Warum gibt es in der Suisse romande weniger Spannungen?
In der Deutschschweiz gibt es Medienhäuser, die glauben, dass sie sich besser entwickeln könnten, wenn die SRG geschwächt würde. Diese Idee verfolgen nur wenige Leute in der Suisse romande. Man ist sich bewusst, dass die gesamte Produktionskapazität in der Westschweiz in Gefahr geriete, wenn die SRG geschwächt würde.
Aber es gibt auch in der Bevölkerung eine unterschiedliche Wahrnehmung der SRG und unterschiedliche Kritik an ihr. Man hat das bei der Abstimmung über die Revision des Radio- und Fernsehgesetzes gesehen.
Weil in der Westschweiz das Mediensystem kleiner ist, ist die Nähe zu den gesellschaftlichen Milieus grösser. Ob Sport, Kultur, Wirtschaft – alle Beteiligten wissen, dass nur aus der Zusammenarbeit ein gemeinsames Programm entstehen kann. Den Parteien in der Romandie, auch den Liberalen oder der SVP, ist zudem bewusst, dass die Solidarität, der Finanzausgleich innerhalb der SRG, für die Minderheitsregionen wie die Romandie, das Tessin oder Graubünden äusserst wichtig ist.

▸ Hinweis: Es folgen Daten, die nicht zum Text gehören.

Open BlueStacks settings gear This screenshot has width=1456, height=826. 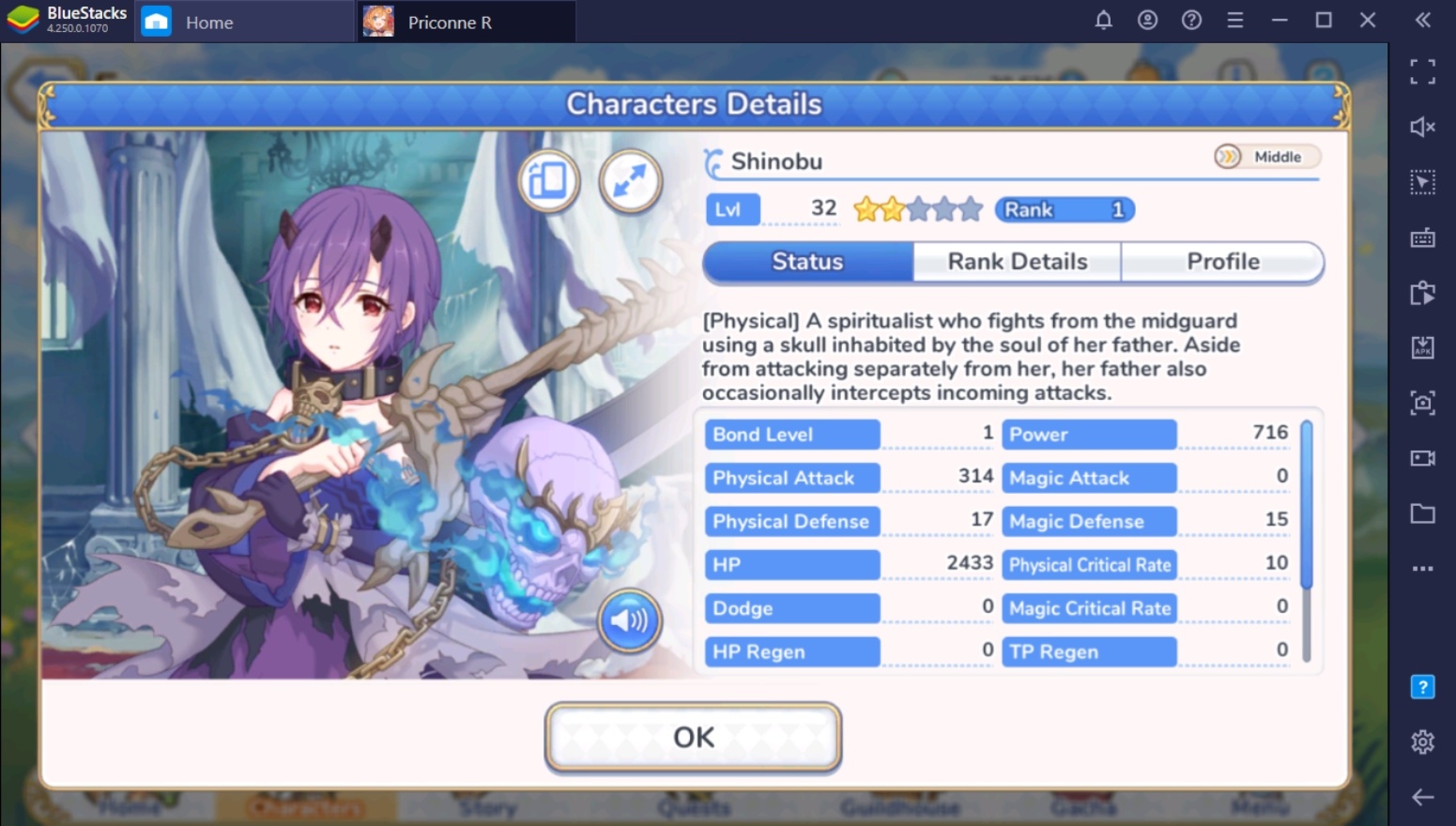pyautogui.click(x=1422, y=742)
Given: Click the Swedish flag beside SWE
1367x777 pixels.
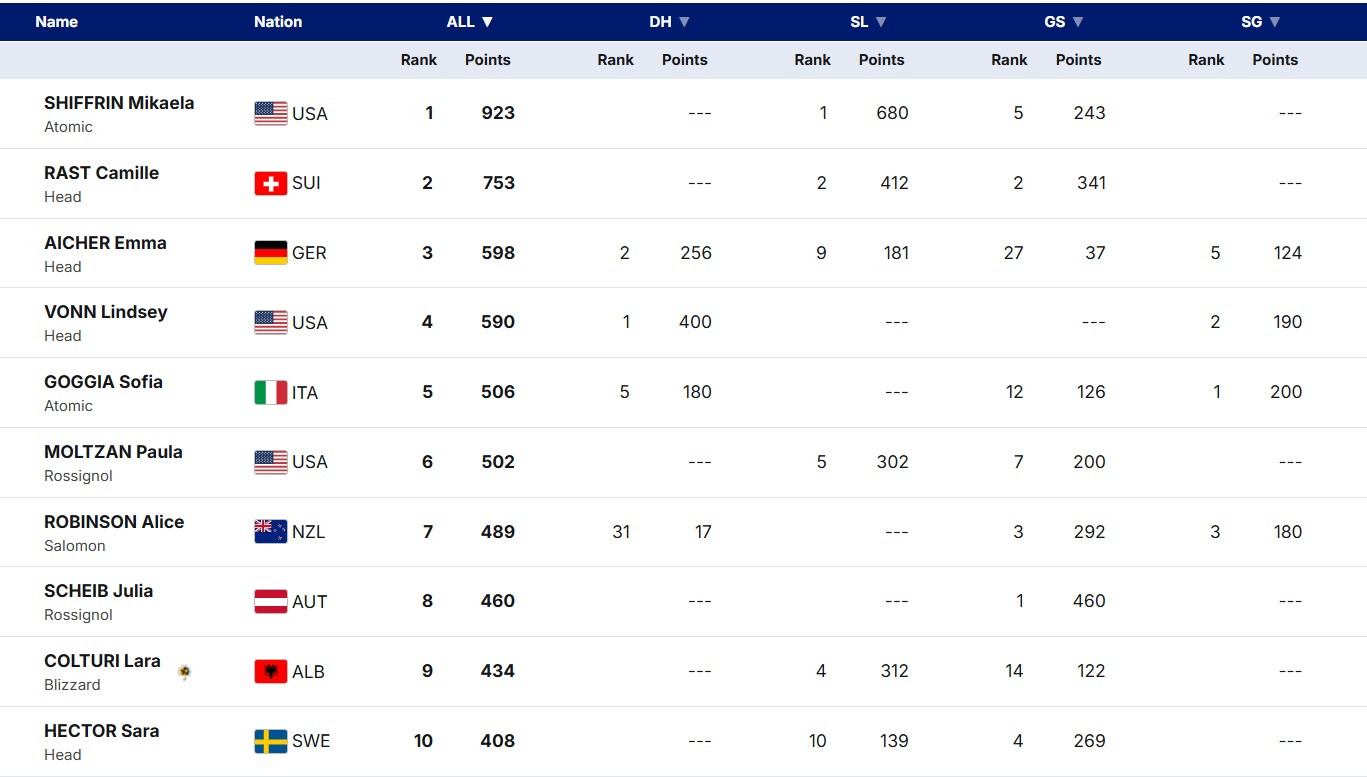Looking at the screenshot, I should pos(270,741).
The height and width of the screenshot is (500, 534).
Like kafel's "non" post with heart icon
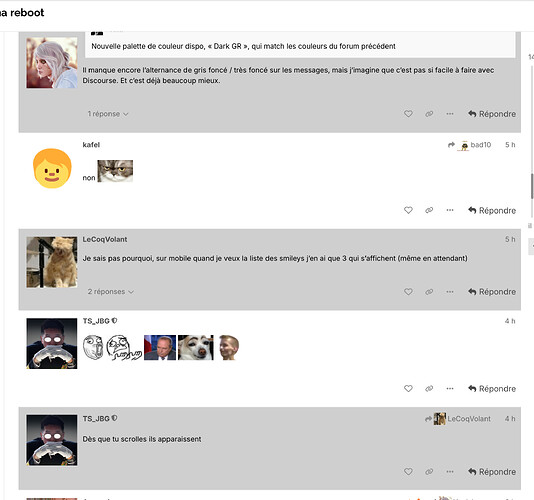point(408,210)
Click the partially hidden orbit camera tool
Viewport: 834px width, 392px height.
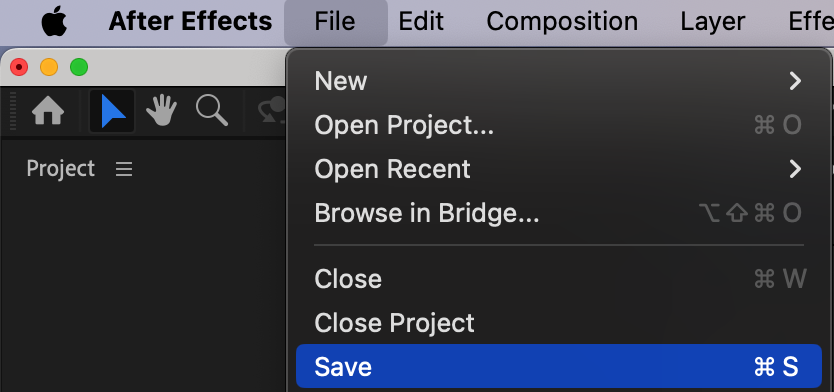pyautogui.click(x=272, y=111)
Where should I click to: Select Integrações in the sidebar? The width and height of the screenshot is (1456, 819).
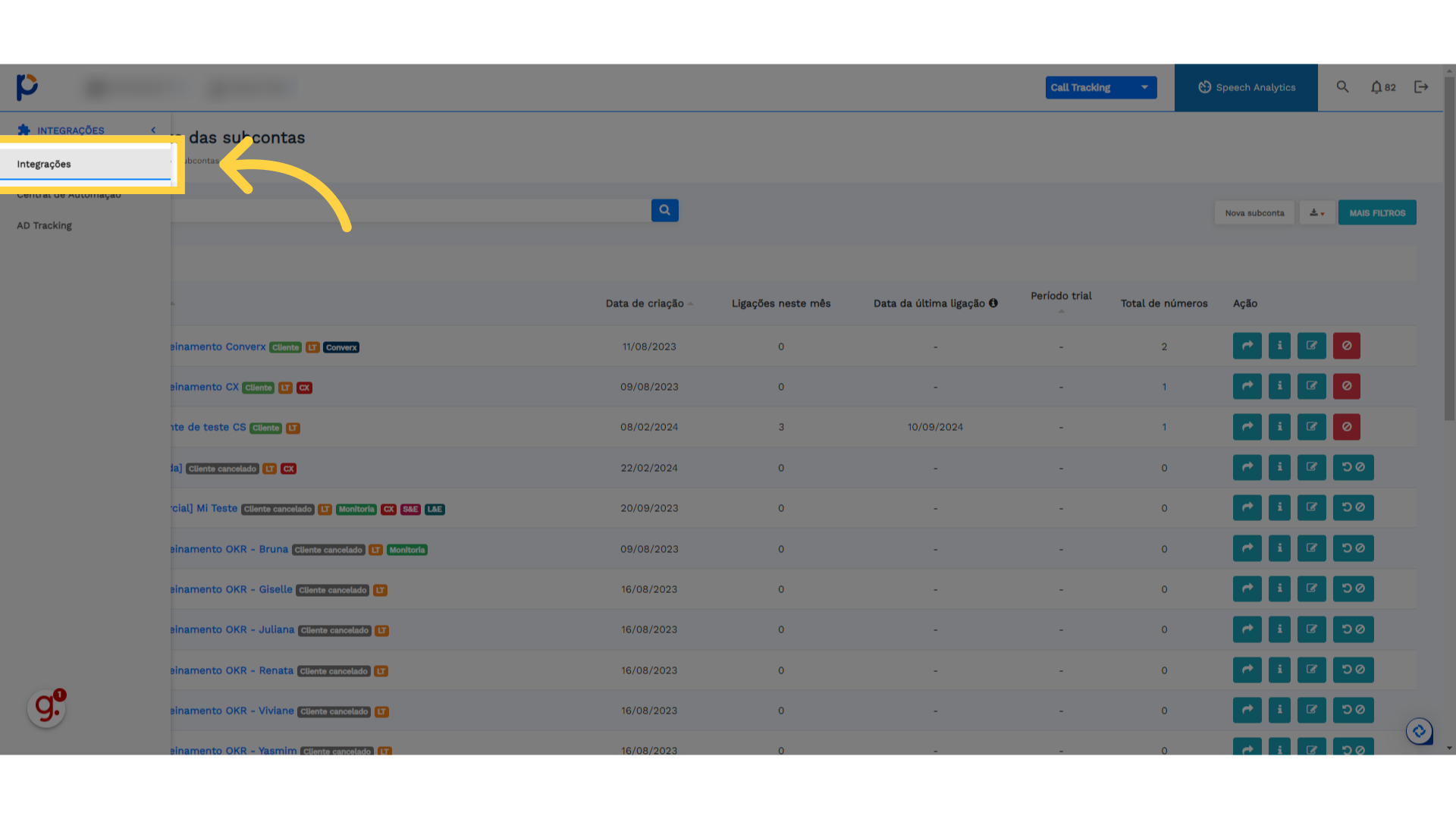pos(44,164)
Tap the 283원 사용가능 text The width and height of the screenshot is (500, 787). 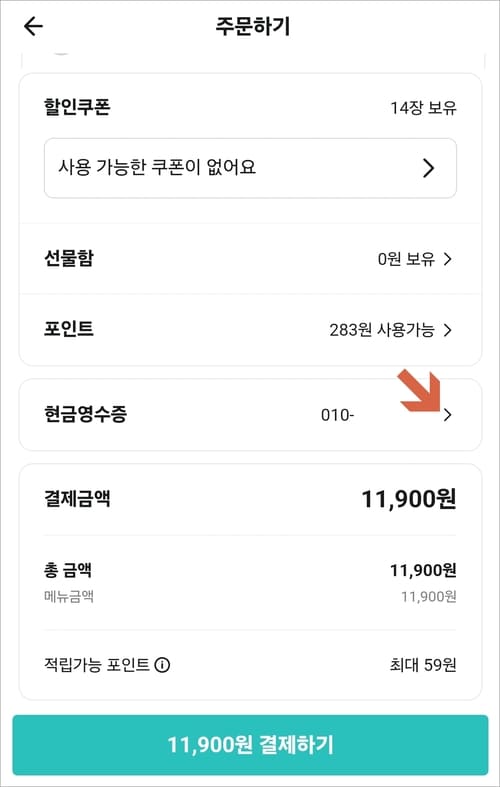382,330
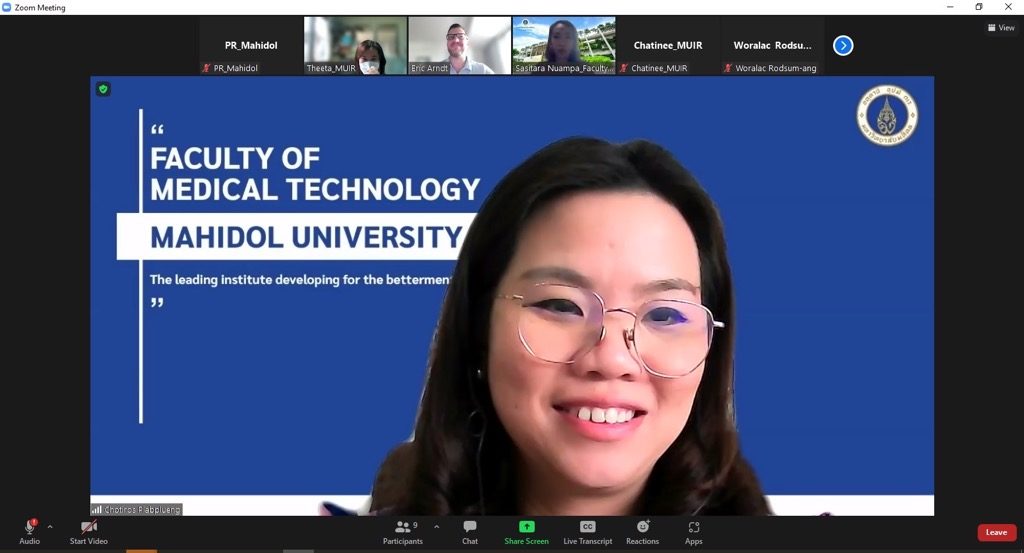Image resolution: width=1024 pixels, height=553 pixels.
Task: Unmute the microphone Audio button
Action: (x=29, y=531)
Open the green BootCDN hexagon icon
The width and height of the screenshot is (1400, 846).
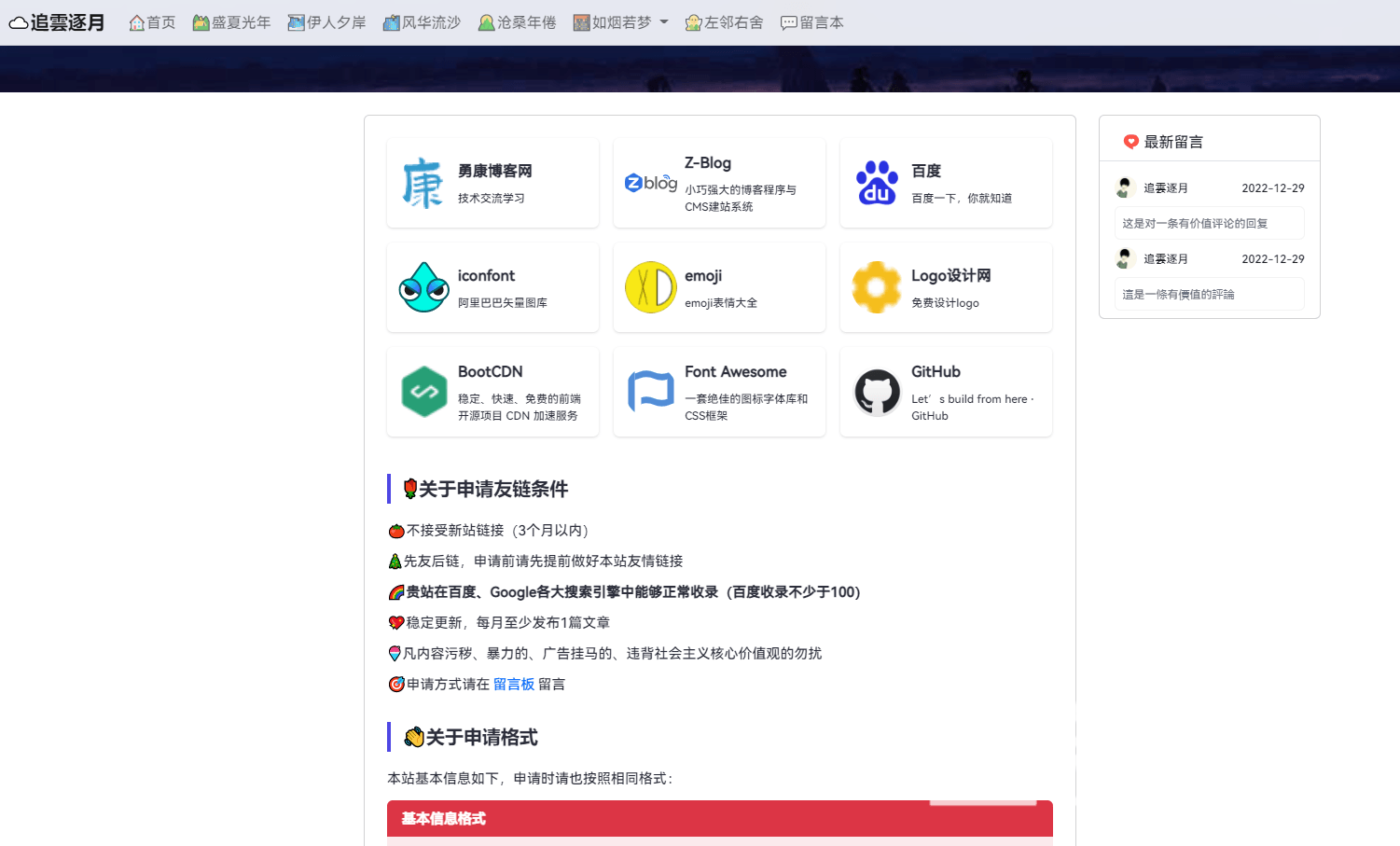pyautogui.click(x=423, y=392)
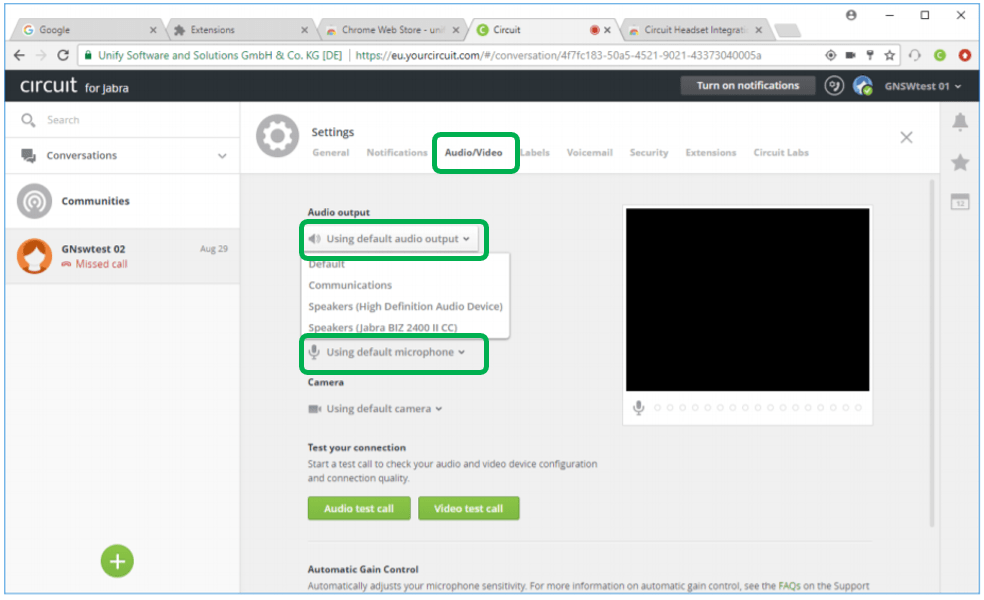984x600 pixels.
Task: Click the Turn on notifications button
Action: [747, 86]
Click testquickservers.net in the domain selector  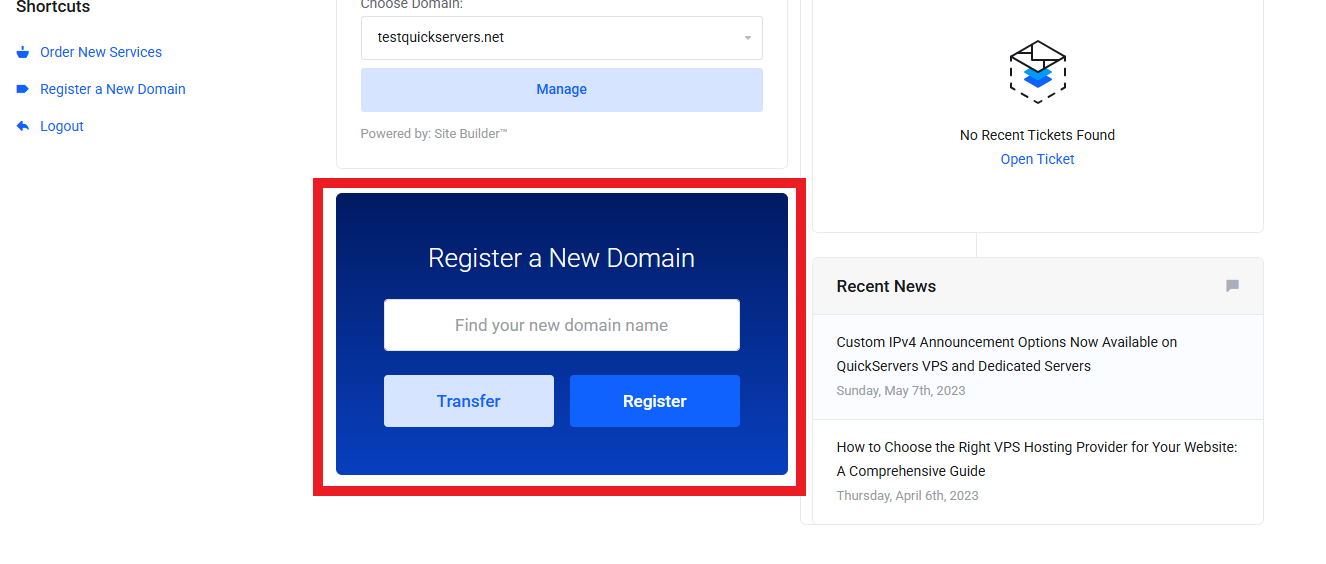click(x=441, y=38)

Daraus entsteht aber in diesen Regionen kein Minderwertigkeitsgefühl, im Gegenteil: Man ist stolz darauf, ein Programm zu produzieren, das sich auch international sehen lassen kann, im Vergleich selbst mit den grossen französischsprachigen Sendern wie TF1 oder M6.
Was verstehen Sie unter Service public?
Grundsätzlich werden die Inhalte unserer Angebote bestimmt durch die SRG-Konzession, die nichts anderes ist als ein Vertrag zwischen der SRG und dem Bund. Ich bin persönlich der Überzeugung, dass der Service public ein «service au public» sein muss. Er muss sich an das ganze Publikum richten. Weil der Service public von allen Haushalten der Schweiz finanziert wird, müssen wir für alle ein Qualitätsangebot machen: ein gleichwertiges Angebot für alle Regionen und ein Qualitätsangebot für alle Interessengruppen der Bevölkerung.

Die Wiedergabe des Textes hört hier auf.